# 3-cycle tutorial (Roux LSE 4c)



## Pax (Aug 1, 2021)

Hi all, a couple of days ago I came up with this method to recognize and solve the trickiest part of Roux LSE, which is that case at the end where you end up with the 3-edge cycle. It includes a very short algorithmic sequence which makes the method straightforward to learn if you're new to Roux and you want to speed up this part which can be tricky to recognize/execute with the methods that I have seen so far.
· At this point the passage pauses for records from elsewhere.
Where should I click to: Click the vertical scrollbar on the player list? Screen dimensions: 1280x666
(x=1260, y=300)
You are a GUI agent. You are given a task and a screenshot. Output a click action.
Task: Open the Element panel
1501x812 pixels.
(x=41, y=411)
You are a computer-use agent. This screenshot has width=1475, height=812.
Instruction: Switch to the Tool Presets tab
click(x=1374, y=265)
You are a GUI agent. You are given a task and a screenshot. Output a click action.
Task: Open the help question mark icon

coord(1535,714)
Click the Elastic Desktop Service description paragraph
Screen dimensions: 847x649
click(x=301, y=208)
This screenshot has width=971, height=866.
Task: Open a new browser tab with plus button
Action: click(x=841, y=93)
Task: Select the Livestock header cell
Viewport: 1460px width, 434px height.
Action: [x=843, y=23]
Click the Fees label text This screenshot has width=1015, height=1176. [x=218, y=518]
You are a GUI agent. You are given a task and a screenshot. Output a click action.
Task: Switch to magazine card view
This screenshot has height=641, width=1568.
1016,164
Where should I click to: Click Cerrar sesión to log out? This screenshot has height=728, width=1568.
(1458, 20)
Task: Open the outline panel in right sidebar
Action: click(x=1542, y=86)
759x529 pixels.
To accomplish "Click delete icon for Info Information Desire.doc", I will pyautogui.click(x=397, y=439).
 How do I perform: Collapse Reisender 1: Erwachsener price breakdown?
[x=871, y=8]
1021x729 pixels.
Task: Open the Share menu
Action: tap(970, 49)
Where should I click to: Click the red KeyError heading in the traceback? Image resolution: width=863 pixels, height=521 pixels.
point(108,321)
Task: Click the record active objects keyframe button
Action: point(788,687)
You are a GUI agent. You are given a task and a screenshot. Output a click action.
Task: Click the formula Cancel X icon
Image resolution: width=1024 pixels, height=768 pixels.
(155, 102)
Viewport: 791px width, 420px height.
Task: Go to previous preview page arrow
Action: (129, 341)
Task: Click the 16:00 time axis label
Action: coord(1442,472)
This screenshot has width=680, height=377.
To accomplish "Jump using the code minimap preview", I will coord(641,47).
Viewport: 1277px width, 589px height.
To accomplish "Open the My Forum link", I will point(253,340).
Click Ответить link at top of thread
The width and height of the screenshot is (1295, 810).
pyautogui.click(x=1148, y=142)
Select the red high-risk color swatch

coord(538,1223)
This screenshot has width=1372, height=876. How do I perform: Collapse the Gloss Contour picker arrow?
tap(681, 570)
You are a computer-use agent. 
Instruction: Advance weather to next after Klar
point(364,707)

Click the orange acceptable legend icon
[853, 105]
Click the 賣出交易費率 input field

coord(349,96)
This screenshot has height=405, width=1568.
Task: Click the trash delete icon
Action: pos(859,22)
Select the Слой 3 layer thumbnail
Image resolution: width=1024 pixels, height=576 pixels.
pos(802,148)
I would greatly appreciate the feedback/criticism if you're a proficient Roux solver!


----------



## hellocubers (Aug 2, 2021)

well that's great! I've been struggling with 4c. But thanks!


----------



## GodCubing (Aug 2, 2021)

I personally use BU, I even have a vid. I think BU is quite easy personally however, do what works for you.


----------



## abunickabhi (Aug 2, 2021)

Pax said:


> Hi all, a couple of days ago I came up with this method to recognize and solve the trickiest part of Roux LSE, which is that case at the end where you end up with the 3-edge cycle. It includes a very short algorithmic sequence which makes the method straightforward to learn if you're new to Roux and you want to speed up this part which can be tricky to recognize/execute with the methods that I have seen so far.
> 
> 
> 
> ...


I sometimes try to solve a 5-cycle when in LSE stage. Its a bit harder as there are more possibilities for 5-cycles to exist in LSE.


----------